[Opening The input section]

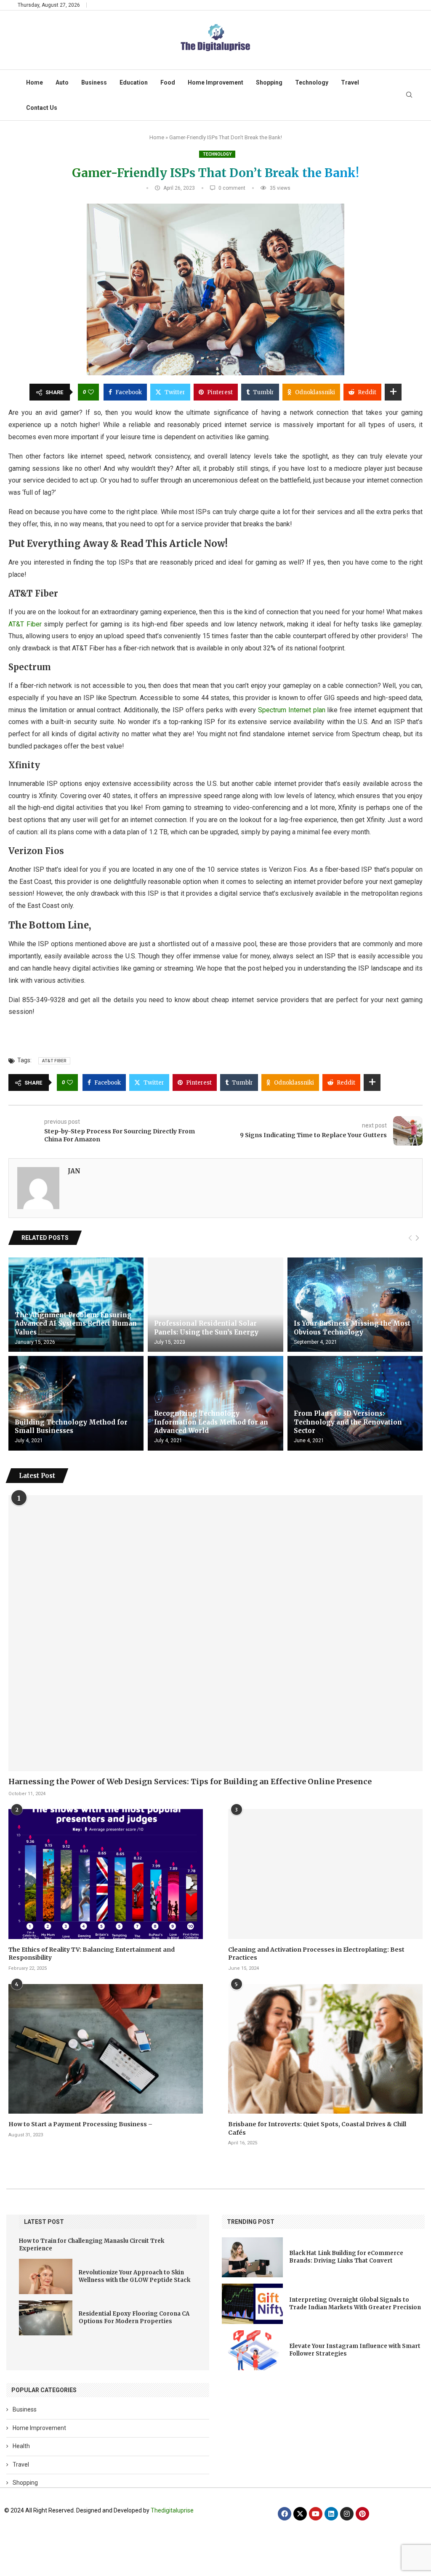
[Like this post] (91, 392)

[Closing The input section]
[Opening The input section]

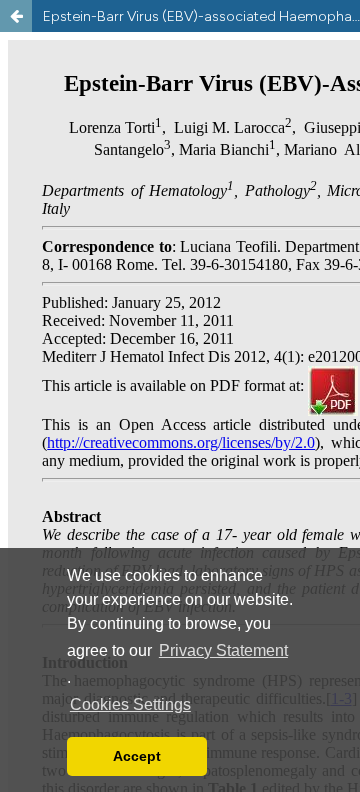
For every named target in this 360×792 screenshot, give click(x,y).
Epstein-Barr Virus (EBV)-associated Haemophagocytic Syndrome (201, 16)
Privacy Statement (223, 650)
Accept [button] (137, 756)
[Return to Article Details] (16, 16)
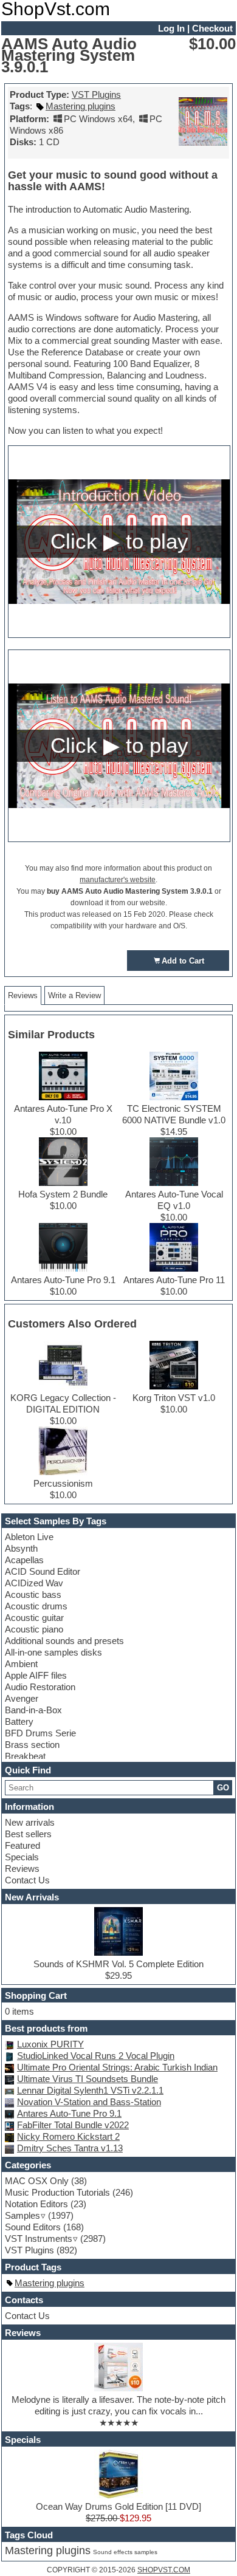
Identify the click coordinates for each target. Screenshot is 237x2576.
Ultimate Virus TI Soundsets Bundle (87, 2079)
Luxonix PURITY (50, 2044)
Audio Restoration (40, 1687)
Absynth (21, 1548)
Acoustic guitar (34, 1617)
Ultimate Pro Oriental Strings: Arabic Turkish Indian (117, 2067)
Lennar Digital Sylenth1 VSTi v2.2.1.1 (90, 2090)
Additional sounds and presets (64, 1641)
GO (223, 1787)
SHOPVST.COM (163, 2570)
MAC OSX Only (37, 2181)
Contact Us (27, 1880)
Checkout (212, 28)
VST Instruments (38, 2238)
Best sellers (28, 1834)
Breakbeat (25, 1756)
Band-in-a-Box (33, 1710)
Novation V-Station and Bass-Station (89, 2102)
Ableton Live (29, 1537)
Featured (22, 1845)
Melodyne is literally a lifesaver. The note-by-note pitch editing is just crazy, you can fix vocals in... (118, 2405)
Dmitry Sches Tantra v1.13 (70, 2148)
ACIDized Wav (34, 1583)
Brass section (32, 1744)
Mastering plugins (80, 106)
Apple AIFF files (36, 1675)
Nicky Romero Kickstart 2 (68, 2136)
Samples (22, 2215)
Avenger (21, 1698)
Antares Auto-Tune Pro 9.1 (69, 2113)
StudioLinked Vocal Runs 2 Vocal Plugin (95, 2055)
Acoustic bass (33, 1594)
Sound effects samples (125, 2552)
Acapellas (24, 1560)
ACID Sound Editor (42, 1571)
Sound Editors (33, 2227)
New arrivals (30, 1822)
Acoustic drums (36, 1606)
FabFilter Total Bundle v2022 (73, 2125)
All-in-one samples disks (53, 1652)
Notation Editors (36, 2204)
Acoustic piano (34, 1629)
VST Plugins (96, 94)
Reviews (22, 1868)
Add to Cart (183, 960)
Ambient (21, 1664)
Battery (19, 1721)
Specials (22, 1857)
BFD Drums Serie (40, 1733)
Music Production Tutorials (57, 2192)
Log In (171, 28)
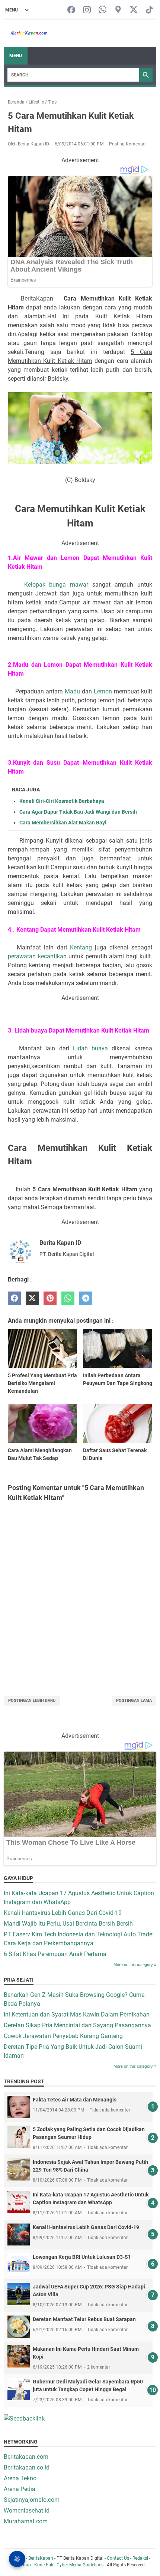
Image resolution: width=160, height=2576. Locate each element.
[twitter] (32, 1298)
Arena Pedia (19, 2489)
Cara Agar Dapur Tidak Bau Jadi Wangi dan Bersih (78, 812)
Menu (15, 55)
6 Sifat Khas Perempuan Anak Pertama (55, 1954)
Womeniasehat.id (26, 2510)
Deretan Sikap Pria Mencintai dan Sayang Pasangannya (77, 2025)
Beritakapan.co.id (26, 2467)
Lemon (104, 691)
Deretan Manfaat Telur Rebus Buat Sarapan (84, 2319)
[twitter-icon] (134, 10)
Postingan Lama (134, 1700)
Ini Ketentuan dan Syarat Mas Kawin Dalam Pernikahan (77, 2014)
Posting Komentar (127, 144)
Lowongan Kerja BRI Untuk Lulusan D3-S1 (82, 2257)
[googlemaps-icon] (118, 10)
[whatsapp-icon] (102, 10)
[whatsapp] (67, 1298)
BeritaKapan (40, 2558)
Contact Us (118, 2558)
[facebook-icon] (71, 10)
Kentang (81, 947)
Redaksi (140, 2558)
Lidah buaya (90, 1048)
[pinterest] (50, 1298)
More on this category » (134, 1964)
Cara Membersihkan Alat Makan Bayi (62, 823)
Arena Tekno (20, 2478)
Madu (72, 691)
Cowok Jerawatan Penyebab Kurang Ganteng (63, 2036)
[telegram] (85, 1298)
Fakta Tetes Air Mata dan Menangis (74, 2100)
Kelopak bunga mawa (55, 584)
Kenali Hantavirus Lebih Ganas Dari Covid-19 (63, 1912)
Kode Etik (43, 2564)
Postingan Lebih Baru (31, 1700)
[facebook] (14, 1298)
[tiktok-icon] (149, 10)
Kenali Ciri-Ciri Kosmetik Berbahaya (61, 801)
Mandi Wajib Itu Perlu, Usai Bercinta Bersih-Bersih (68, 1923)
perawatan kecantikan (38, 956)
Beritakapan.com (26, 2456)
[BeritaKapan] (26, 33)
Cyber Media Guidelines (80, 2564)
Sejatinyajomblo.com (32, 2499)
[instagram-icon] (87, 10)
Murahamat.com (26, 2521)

[Closing The input section]

*Activity:*
Everything above from the line with "Mastering plugins (80, 106)" to the line with "FabFilter Total Bundle v2022 (73, 2125)", both included, must be repeated exactly, and nothing outside that range.

*Completed exercise:*
Mastering plugins (80, 106)
Apple AIFF files (36, 1675)
Nicky Romero Kickstart 2 (68, 2136)
Samples (22, 2215)
Avenger (21, 1698)
Antares Auto-Tune Pro 9.1 (69, 2113)
StudioLinked Vocal Runs 2 Vocal Plugin (95, 2055)
Acoustic bass (33, 1594)
Sound effects samples (125, 2552)
Acapellas (24, 1560)
ACID Sound Editor (42, 1571)
Sound Editors (33, 2227)
New arrivals (30, 1822)
Acoustic drums (36, 1606)
FabFilter Total Bundle v2022 (73, 2125)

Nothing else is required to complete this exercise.